Information shown section start

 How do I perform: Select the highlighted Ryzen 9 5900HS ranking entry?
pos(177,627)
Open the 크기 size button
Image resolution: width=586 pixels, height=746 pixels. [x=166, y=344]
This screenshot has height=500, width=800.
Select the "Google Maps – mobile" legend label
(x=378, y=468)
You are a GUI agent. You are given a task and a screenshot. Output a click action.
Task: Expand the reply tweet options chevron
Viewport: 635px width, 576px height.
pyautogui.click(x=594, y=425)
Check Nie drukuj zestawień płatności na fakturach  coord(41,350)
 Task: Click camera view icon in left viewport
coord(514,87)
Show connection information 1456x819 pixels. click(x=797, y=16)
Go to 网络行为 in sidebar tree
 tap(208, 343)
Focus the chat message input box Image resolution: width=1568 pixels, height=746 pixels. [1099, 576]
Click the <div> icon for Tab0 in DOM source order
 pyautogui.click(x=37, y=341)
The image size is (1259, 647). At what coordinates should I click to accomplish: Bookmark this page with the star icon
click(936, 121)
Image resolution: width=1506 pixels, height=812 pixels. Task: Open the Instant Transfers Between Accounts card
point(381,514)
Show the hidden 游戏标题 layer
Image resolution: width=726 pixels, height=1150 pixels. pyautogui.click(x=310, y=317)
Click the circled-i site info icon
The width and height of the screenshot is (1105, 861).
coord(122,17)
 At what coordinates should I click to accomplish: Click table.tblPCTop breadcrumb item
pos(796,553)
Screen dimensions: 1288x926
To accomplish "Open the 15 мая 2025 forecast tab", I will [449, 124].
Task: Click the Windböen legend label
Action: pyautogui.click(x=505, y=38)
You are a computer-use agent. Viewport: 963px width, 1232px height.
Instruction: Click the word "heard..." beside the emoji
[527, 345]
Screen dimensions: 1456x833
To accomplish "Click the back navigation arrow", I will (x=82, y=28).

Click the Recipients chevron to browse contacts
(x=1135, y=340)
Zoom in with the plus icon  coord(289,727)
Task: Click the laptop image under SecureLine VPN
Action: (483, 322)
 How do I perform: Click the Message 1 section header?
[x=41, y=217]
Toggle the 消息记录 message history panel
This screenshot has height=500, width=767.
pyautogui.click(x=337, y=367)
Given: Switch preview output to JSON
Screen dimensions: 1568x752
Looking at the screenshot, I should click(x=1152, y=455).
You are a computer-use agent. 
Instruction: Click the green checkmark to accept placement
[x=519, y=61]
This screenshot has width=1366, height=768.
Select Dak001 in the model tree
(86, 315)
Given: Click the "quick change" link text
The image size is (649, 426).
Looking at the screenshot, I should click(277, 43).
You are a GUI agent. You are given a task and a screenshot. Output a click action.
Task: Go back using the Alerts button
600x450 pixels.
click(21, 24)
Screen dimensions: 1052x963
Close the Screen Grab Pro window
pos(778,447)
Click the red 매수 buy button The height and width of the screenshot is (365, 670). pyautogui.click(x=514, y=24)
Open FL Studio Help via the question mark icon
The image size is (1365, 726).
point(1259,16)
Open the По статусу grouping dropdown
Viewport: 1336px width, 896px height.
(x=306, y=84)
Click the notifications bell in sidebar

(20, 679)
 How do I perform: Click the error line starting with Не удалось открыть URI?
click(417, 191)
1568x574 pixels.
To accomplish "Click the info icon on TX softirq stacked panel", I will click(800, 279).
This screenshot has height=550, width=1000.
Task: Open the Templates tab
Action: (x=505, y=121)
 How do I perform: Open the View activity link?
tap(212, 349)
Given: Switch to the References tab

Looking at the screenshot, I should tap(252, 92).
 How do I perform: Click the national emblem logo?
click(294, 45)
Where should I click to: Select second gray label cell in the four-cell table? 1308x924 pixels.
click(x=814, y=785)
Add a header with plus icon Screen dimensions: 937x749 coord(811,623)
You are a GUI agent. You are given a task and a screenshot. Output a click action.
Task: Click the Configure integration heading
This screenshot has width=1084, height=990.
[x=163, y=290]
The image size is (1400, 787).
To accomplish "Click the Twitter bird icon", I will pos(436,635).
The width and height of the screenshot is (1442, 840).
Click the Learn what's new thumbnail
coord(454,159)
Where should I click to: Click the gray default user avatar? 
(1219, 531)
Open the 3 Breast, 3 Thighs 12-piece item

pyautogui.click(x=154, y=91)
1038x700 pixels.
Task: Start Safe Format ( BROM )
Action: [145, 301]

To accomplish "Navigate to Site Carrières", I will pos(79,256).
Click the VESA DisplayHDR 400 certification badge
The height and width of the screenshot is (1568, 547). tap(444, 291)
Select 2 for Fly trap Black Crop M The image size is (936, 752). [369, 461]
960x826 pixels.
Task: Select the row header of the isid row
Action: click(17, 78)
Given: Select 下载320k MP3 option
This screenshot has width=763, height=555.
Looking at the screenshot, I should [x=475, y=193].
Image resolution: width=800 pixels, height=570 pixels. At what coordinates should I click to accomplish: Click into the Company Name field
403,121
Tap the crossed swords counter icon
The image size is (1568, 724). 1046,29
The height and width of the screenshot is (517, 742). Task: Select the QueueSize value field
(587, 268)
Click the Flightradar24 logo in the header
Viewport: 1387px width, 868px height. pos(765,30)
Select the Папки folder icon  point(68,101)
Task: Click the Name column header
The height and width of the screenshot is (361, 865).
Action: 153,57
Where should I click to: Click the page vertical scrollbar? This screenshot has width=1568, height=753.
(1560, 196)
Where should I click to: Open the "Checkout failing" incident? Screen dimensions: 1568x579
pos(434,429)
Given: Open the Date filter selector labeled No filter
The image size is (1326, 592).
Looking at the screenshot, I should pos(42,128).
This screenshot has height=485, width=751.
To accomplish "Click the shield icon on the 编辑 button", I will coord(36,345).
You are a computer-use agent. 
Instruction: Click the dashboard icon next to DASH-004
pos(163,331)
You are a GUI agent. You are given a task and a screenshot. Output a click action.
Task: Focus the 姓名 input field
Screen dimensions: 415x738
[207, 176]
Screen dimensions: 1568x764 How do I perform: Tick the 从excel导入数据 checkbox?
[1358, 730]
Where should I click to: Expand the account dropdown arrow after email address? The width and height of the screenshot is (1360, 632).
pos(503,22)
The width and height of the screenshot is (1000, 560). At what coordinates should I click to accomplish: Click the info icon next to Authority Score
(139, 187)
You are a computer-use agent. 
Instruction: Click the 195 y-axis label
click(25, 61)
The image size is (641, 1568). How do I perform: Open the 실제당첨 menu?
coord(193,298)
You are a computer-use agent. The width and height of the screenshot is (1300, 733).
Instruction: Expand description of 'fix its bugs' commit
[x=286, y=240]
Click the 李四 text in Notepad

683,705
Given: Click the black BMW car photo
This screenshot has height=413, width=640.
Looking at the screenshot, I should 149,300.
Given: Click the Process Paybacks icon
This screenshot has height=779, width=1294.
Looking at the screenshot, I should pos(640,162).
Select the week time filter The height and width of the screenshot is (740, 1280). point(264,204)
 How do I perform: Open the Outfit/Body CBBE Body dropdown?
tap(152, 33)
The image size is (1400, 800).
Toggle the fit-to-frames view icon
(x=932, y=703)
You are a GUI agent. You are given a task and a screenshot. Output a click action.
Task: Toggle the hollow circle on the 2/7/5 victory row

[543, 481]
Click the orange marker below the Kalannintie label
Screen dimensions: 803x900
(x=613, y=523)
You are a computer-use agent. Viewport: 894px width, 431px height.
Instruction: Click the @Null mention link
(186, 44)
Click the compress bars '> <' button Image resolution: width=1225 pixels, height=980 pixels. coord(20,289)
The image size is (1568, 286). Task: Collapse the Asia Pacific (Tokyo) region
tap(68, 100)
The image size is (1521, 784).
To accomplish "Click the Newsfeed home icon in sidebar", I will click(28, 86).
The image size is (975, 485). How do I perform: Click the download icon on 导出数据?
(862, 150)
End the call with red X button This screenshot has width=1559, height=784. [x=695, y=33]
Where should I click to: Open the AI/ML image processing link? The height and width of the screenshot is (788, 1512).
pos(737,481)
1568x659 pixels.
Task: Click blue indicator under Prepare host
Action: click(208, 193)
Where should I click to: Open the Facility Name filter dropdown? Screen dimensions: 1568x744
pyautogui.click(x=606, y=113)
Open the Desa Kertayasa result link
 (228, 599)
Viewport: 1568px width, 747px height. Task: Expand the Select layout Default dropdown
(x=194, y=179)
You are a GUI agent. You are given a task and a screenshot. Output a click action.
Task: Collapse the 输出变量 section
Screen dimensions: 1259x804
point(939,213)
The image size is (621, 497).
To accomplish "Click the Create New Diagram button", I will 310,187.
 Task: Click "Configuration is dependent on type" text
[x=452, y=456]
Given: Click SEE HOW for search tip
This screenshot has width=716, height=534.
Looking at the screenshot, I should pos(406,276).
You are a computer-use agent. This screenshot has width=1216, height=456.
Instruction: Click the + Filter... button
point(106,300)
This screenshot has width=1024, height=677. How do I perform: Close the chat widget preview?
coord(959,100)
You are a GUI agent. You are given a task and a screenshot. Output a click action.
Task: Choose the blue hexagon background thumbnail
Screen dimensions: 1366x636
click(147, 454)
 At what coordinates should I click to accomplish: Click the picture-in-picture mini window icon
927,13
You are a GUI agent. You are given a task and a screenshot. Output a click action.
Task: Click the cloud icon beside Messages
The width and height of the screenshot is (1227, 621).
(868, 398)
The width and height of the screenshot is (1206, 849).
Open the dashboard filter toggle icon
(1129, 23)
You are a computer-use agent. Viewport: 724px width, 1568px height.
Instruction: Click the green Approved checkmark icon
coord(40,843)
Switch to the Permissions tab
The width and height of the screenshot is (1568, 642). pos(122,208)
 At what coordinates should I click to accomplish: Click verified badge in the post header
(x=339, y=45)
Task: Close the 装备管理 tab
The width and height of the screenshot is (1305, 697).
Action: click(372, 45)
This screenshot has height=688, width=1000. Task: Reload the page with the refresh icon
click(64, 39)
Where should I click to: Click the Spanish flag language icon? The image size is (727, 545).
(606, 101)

Information shown section end

Assignment » Among the entries above, the line containing "Instruction: Click the + Filter... button", the line containing "Task: Close the 装备管理 tab", and all lines between them are to be restated word for word; nothing else belongs in the reply.

Problem solution »
Instruction: Click the + Filter... button
point(106,300)
This screenshot has width=1024, height=677. How do I perform: Close the chat widget preview?
coord(959,100)
You are a GUI agent. You are given a task and a screenshot. Output a click action.
Task: Choose the blue hexagon background thumbnail
Screen dimensions: 1366x636
click(147, 454)
 At what coordinates should I click to accomplish: Click the picture-in-picture mini window icon
927,13
You are a GUI agent. You are given a task and a screenshot. Output a click action.
Task: Click the cloud icon beside Messages
The width and height of the screenshot is (1227, 621).
(868, 398)
The width and height of the screenshot is (1206, 849).
Open the dashboard filter toggle icon
(1129, 23)
You are a computer-use agent. Viewport: 724px width, 1568px height.
Instruction: Click the green Approved checkmark icon
coord(40,843)
Switch to the Permissions tab
The width and height of the screenshot is (1568, 642). pos(122,208)
 At what coordinates should I click to accomplish: Click verified badge in the post header
(x=339, y=45)
Task: Close the 装备管理 tab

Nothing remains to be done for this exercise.